> [What the task asks] Write out the full set of records exactly. Any pictures in them do not belong in the copy.

Dataset entries:
———

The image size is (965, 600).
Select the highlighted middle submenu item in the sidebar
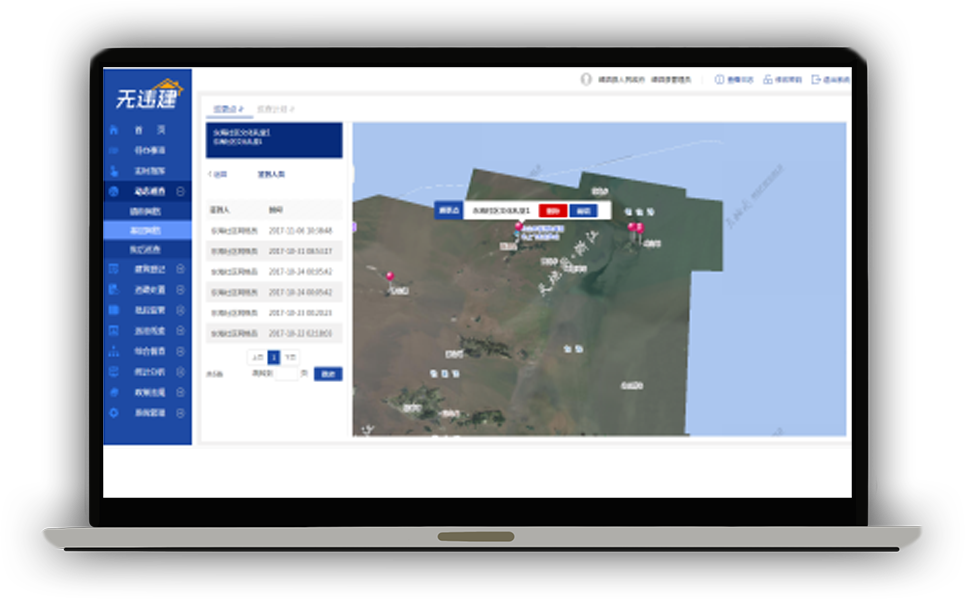click(146, 230)
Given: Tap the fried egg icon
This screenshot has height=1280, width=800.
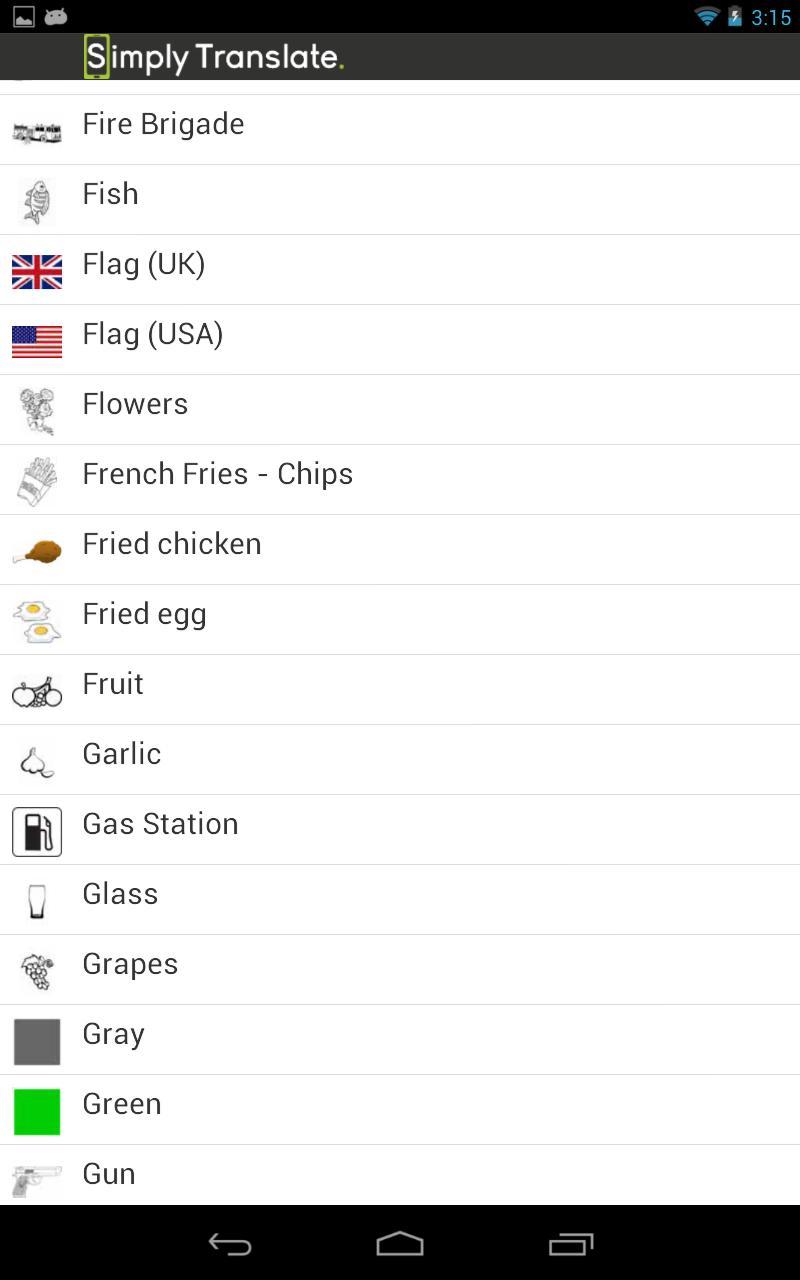Looking at the screenshot, I should click(37, 621).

———

> [Response to the task]
The image size is (965, 600).
Select the highlighted middle submenu item in the sidebar
click(146, 230)
Given: Tap the fried egg icon
This screenshot has height=1280, width=800.
Looking at the screenshot, I should click(37, 621).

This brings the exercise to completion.